9. L’article sur « l’Universalité de l’inceste » (Projets féministes n° 2, 1993) va, au fond, dans le même sens : un inceste « légalisé » n’est plus un inceste, la diversité des formes prises par cet interdit vient en témoigner. Telle mère – comme tel père – n’existe qu’en tant que représentation de la Mère absolue, pure fiction, je le rappelle, même si bien des idéologies instaurent une confusion en écrasant la dimension de la représentation.
10. Une image en serait donnée par le fonctionnement de l’ordinateur : quand j’écris ce texte, le hardware (matériel) et le software (logiciel) Word sont automatiquement activés.
11. C’est pour avoir refusé d’entendre les paroles et les appels de la nymphe Echo – les appels d’une femme – que l’univers de Narcisse s’effondre dans la « mêmeté » – les mots eux-mêmes deviennent fermés en « écho ».
12. La danse dite « butô » vise, pour celui qui s’y risque, à un dépouillement de tous les gestes « institués » : elle laisse un corps qui oscille entre la mort et le désir. Danse « anarchique » s’il en est...
13. On peut en trouver un exemple dans la problématique du chômage et de la place du travail, ou encore dans les effets des divorces : sans les repères institués, le sujet risque de s’effondrer.
14. On peut noter que l’islam fait une différence entre dieu et les pères, tandis que les chrétiens identifient dieu et le père – ce qui induit des institutions différentes dans leurs formes.
15. Le Petit Catéchisme politique, éd. Paris 1931, II, p. 267. Cité par Legendre.
16. Une fiction si troublante, F. Benslama, l’Aube, 1994.
17. A. Grégoire, commentant Lévinas, parle du « visage d’autrui comme trace d’une an-archie » (absence de commencement, comme trace d’un passé qui n’a jamais été présent). Golias, n° 46.
18. Cette question, je crois, nous concerne de près : il ne suffit pas de dire « à bas la calotte ! » ce qui au fond la renforce, mais de repérer la collusion logique du politique et du religieux pour la déconstruire. La démonstration de F. Benslama serait plus convaincante s’il mentionnait que l’islam – comme toute religion monothéiste – n’a cessé d’ « exhéréder » les minorités sous sa coupe : les minorités du Bangladesh ne me contrediront pas...
19. Lacan disait du psychanalyste qu’il soutenait la « différence pure ».
20. J’ai dit plus haut que les mères avaient affaire à la même problématique, mais d’une place logique différente – même si les hommes se sont appropriés la Référence.
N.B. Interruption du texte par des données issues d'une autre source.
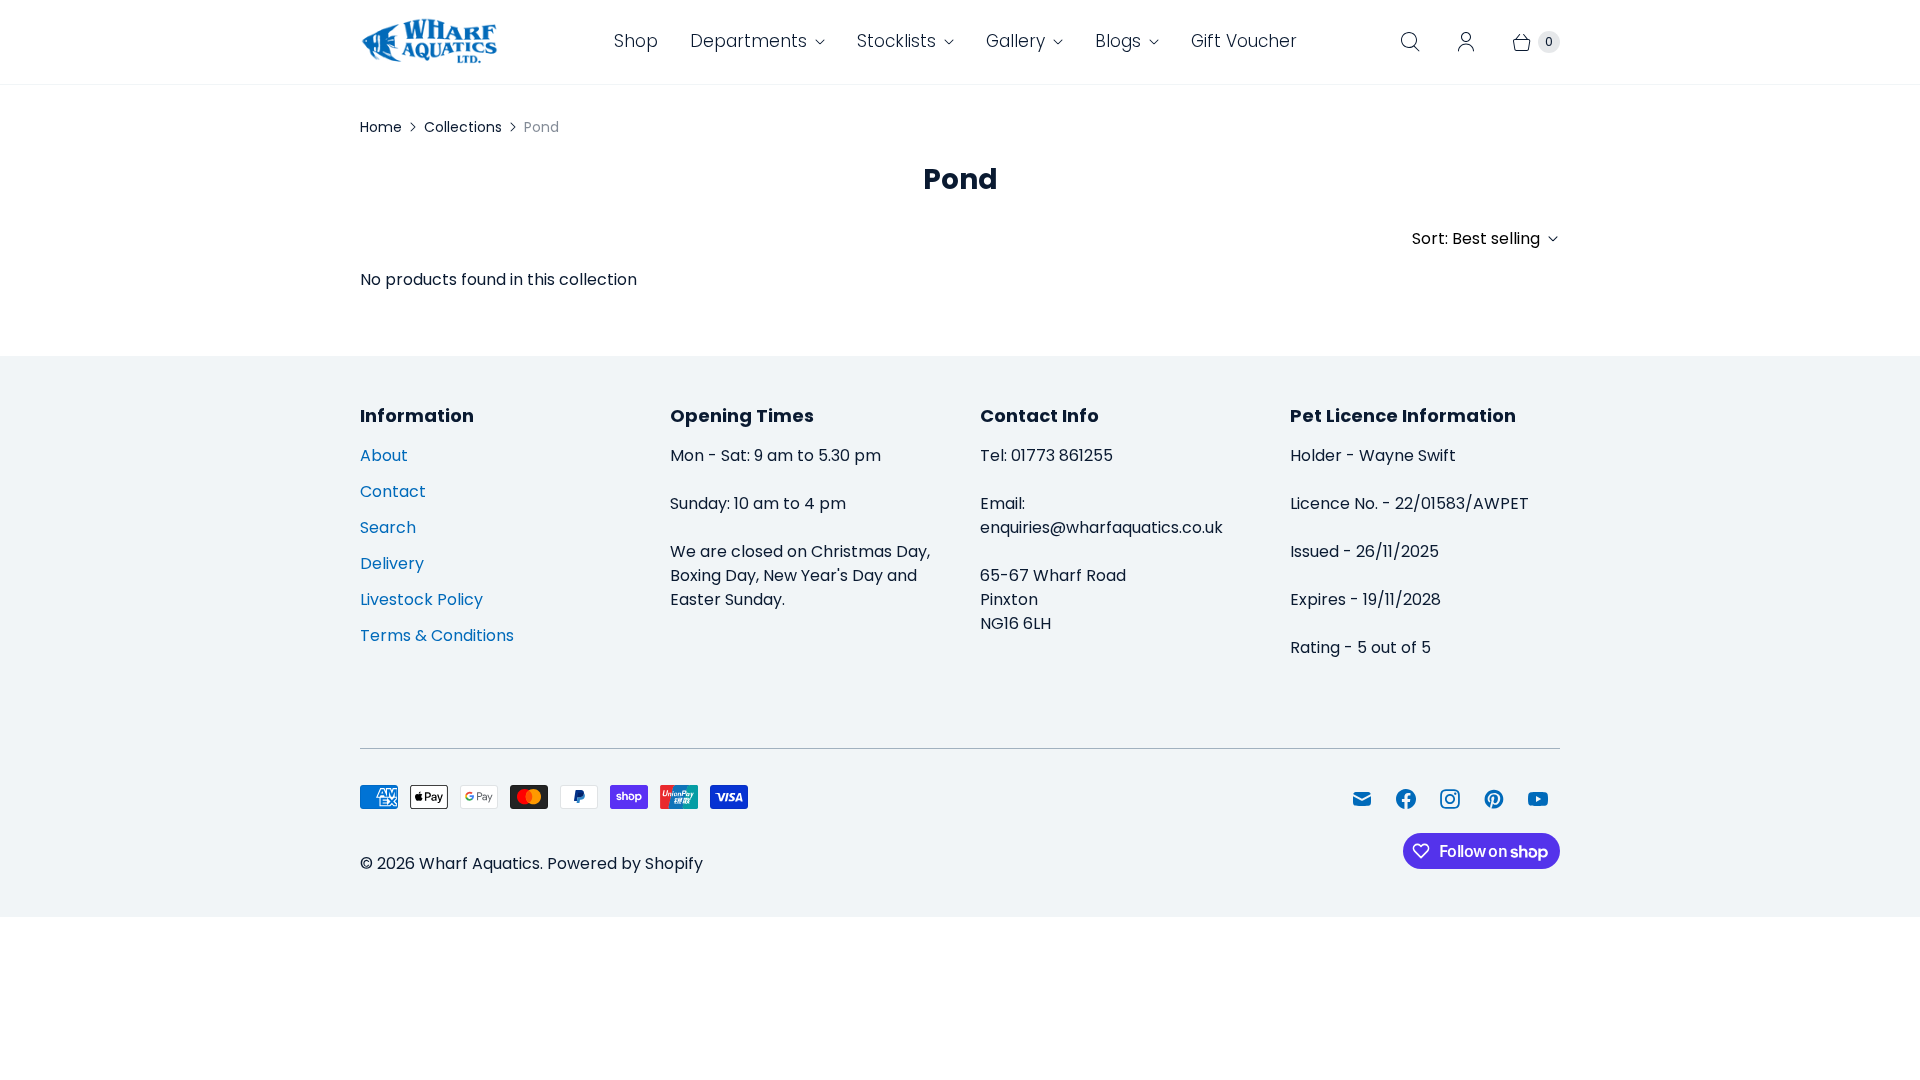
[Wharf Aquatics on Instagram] (1450, 799)
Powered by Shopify (625, 863)
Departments (748, 41)
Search (388, 527)
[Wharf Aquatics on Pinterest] (1494, 799)
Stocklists (896, 41)
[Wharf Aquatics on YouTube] (1538, 799)
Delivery (392, 563)
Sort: (1476, 238)
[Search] (1410, 42)
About (384, 455)
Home (381, 127)
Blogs (1118, 41)
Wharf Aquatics (479, 863)
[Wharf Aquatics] (430, 42)
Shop (636, 41)
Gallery (1015, 41)
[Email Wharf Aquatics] (1362, 799)
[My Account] (1466, 42)
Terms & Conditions (437, 635)
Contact (393, 491)
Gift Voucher (1244, 41)
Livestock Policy (421, 599)
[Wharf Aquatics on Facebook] (1406, 799)
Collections (463, 127)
21. RSI renvoie aux trois catégories du Réel, du Symbolique et de l’Imaginaire, nouées selon les modalités du nœud borroméen. Le Sinthôme est une quatrième catégorie qui soutient les trois autres : elle est la nodalisation en tant que telle. Je renvoie aux Séminaires que Lacan a consacrés à ces questions, mais je voudrais souligner qu’il y montre la proximité de la psychanalyse, à trop la réduire à des enjeux symboliques, et de la religion. Ses derniers Séminaires, souvent ignorés, s’attaquent à la question du Père – centrale dans l’œuvre de Freud – qui conduit nécessairement à la religion et au patriarcat. Questions, ici encore, à reprendre dans le fil de l’an-archie.